Please email [email protected] with any enquiries.
A CONVERSATION ABOUT READING SCRIPTS
JACK
The first play I ever read was Joseph and the Amazing Technicolor Dreamcoat. I was at primary school and very excited. I can’t remember clearly, but think I mainly went through it looking for my lines. Yes, I was an obnoxious little brat and yes, I was going to play Joseph. The next play I read was The Silver Sword, a theatre adaptation of the Ian Serraillier classic. I wasn’t going to play the lead in that – I think I played ‘third boy’ or something. I wanted to play Edek Balicki. I would have given anything to play Edek, but sadly my acting career was in terminal decline by then. I was nine years old.
JOHN
The first script I ever read was Oliver! aged nine (even at that young age I was vaguely aware that the exclamation mark meant it was a musical – it’s Oliver. with songs!). I had been cast as the eponymous orphan in the Huddersfield Amateur Operatic Society’s 1981 production. I have no memory of attempting to change my accent, so our production must have been a strange reimagining of Dickens’s original in which Oliver’s mother finds her way to a workhouse in West Yorkshire to give birth. Like you, I read through the script looking for my lines. I remember making a special trip to buy a fluorescent yellow pen so I could highlight Oliver’s lines in my script, just like I’d noticed my fellow cast members do. Obviously, I thought, this was what marked you out as a seasoned performer. It was only later that the Artful Dodger pointed out that I not only had to highlight my lines, but also commit them to memory. And so began my lessons in reading plays.
JACK
I wish I’d seen your Oliver. And your highlighted script. I always admired your pristine brown directing notebooks. My scripts are – and always have been – dog-eared, covered in indecipherable notes and smeared with baby puke (okay, the puke is a relatively new addition).

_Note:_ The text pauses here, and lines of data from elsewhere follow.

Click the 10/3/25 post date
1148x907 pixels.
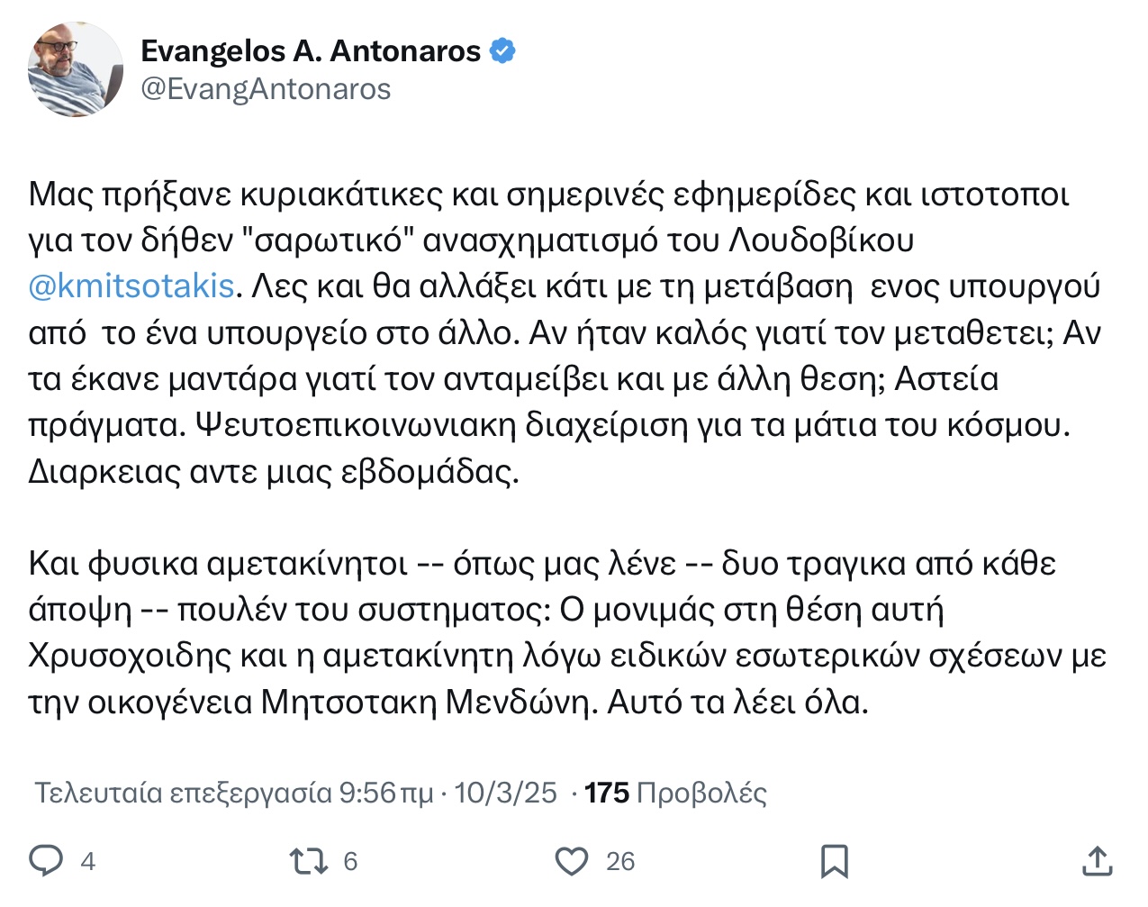click(x=505, y=793)
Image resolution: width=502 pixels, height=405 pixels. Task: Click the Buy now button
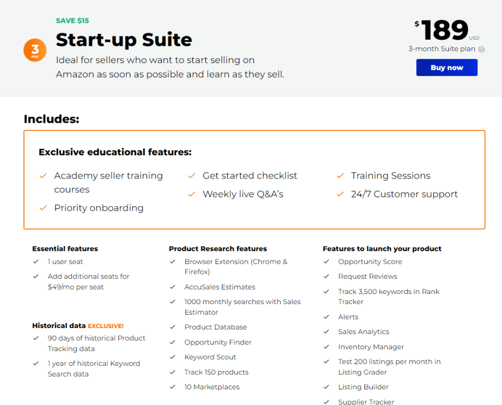447,68
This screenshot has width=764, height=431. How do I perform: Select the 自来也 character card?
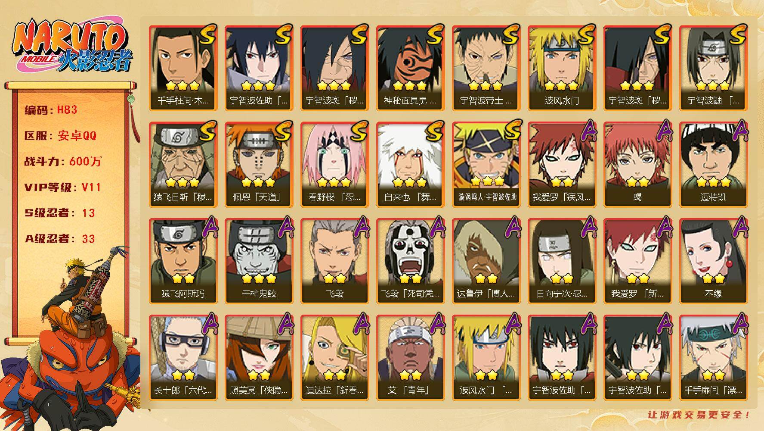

So how do you think scripts should be read? How can they be read? When I was trying to write the stage directions for publication – in those final few weeks of scramble before we opened – I got really worried about all this. I remember in rehearsals we’d delete chunks of the script because the actors were communicating something effortlessly with a look so they didn’t need the lines I’d written. This script was created for a particular group of actors, but others need to inhabit the roles too. The reader needs to visualise the characters, as does the director.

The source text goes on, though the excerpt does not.